◆ What is expected
Continue the passage on canine demodecosis from its last sentence.

◆ Passage for review
------------------------

Canine demodecosis is an inflammatory parasitic disease of dogs, characterized by the presence of a high number of mites on the hair follicles, which often leads to a secondary bacterial infection. The mite, Demodex canis, is a part of the normal funna of canine skin and is normally preset in small numbers. The mite resides in the hair follicles and sebaceous gland of the skin. Pathologic changes develop for the mite infestation when numbers exceed that tolerated by the immune system.
There are two types of Demodex infestations: localized and generalized.
Localized cases occur in young dogs usually going though puberty. This can happen anywhere from 3-18 months old. It is a mild case, usually on the face. Patches of hair lost can also occur on the limbs or trunk of the body. Most cases (90%) resolve spontaneously with no treatment. This is not a genetic problem.

------------------------

◆ Source information
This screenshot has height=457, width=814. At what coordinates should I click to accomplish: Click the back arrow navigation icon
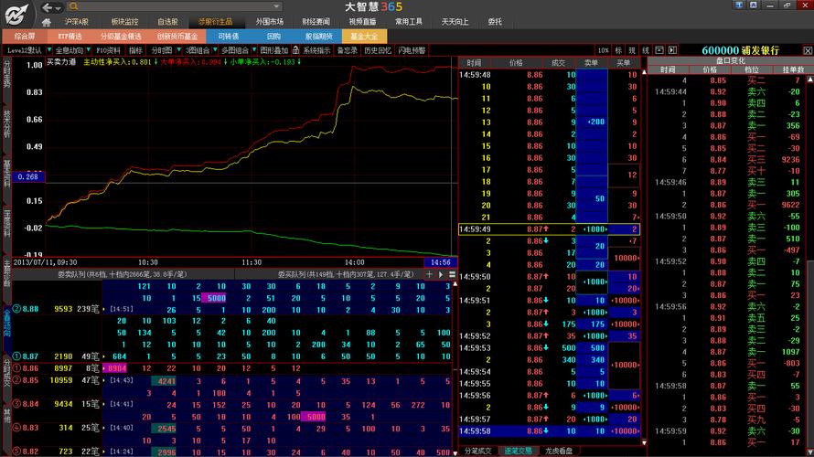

------------------------

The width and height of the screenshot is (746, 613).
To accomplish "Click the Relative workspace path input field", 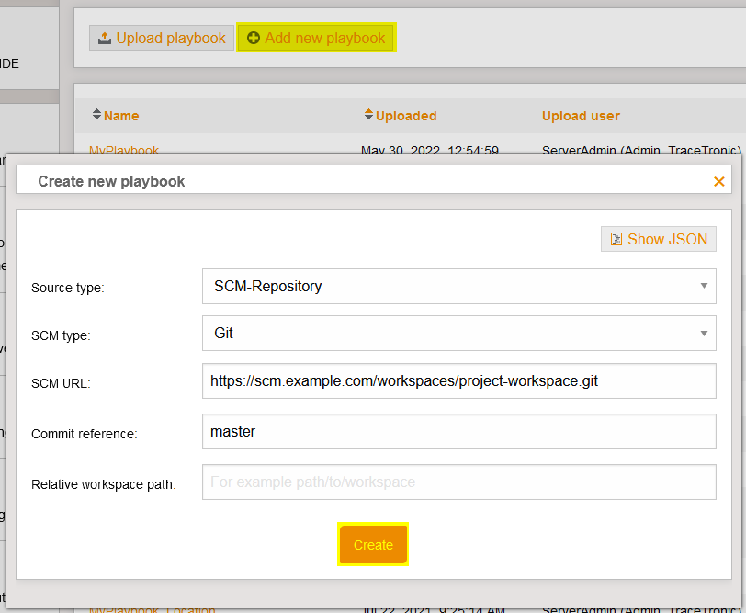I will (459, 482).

------------------------

◆ Task result
Generalized cases can occur in young or old dogs. It is a severe disease that causes hair loss all over the body. As hair follicles become distended with large numbers of mites, secondary bacterial infections are common, often with rupturing of the follicles. Dogs with generalized demodex must be dipped regularly to try and kill the excessive mites. In the worst cases, the dog would have to be euthanized. These dogs are thought to have a poor immune system that is unable to fight off the excessive mites. These dogs are NEVER to be bred.